§ 14 BestG, Überführung

§ 14 BestG
Bestattungsgesetz (BestG)
Landesrecht Rheinland-Pfalz
Titel: Bestattungsgesetz (BestG)
Normgeber: Rheinland-Pfalz
Amtliche Abkürzung: BestG
Referenz: 2127-1
Abschnitt: Zweiter Abschnitt – Bestattungswesen
 

(1) Eine Leiche ist nach Ausstellung der Todesbescheinigung in eine Leichenhalle zu überführen, sofern nicht eine Überführung in eine andere Einrichtung zur Durchführung einer richterlichen oder staatsanwaltschaftlichen Leichenschau, ärztlicher Maßnahmen oder wissenschaftlicher Untersuchungen erfolgt. Im Falle des § 11 Abs. 2 Satz 3 darf die Überführung nach Ausstellung einer vorläufigen Todesbescheinigung vorgenommen werden. Die Überführung muss spätestens 36 Stunden nach Eintritt des Todes beginnen.

(2) Zur Überführung von Leichen im Straßenverkehr dürfen nur hierfür besonders ausgestattete Leichenfahrzeuge verwendet werden.

(3) Die örtliche Ordnungsbehörde kann Ausnahmen von den Verpflichtungen nach den Absätzen 1 und 2 zulassen, wenn gesundheitliche Gefahren nicht zu befürchten sind und eine würdige Überführung gesichert ist.

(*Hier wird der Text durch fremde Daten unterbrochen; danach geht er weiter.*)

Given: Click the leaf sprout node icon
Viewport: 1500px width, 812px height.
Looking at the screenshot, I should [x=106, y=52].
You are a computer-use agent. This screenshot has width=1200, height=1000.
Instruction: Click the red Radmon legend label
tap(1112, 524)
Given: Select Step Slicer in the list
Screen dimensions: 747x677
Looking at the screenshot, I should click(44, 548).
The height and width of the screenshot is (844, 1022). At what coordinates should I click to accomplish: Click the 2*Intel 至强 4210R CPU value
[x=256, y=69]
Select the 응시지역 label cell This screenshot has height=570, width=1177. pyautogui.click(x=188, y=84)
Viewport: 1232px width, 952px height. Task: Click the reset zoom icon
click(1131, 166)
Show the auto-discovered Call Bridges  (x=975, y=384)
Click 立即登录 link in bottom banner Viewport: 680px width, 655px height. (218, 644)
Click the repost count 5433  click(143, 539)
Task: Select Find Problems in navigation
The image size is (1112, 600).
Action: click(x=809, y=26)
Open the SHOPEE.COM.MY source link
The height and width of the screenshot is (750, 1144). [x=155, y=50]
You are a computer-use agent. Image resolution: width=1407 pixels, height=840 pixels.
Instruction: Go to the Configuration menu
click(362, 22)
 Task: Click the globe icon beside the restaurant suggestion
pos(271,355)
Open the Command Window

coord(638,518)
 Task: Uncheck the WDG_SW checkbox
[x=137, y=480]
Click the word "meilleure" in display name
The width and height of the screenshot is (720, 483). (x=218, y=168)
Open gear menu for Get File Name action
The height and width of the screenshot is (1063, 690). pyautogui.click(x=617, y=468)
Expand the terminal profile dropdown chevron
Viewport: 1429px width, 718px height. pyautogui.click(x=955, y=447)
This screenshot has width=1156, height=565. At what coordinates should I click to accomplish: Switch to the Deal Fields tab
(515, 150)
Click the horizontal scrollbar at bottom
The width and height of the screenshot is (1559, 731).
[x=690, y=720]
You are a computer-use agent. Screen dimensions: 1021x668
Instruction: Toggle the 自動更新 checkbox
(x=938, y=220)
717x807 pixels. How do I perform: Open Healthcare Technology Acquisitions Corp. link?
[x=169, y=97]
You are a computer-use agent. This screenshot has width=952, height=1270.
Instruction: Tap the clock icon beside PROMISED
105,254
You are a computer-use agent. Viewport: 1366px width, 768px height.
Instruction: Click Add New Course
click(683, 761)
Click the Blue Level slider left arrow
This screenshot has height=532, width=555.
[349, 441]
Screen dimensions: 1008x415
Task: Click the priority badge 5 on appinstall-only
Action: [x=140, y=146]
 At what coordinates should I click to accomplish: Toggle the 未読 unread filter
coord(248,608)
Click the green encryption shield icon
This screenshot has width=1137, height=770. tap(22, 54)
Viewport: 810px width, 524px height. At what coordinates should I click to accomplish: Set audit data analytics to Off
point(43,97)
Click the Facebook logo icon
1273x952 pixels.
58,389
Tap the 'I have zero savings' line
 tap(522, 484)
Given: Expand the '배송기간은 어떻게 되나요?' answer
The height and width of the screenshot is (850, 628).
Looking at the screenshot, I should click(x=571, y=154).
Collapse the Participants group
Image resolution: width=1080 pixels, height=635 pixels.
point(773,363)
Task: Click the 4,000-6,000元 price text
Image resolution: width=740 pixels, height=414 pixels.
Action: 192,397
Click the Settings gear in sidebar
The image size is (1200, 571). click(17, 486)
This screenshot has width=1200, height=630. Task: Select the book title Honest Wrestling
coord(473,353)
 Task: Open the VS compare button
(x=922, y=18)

(4) Für Leichen, die in Orte außerhalb der Bundesrepublik Deutschland überführt werden sollen, stellt die örtliche Ordnungsbehörde des Sterbeortes einen Leichenpass aus. Bei Überführungen innerhalb der Bundesrepublik Deutschland ist ein Leichenpass auszustellen, wenn dies durch Rechtsvorschrift vorgeschrieben ist.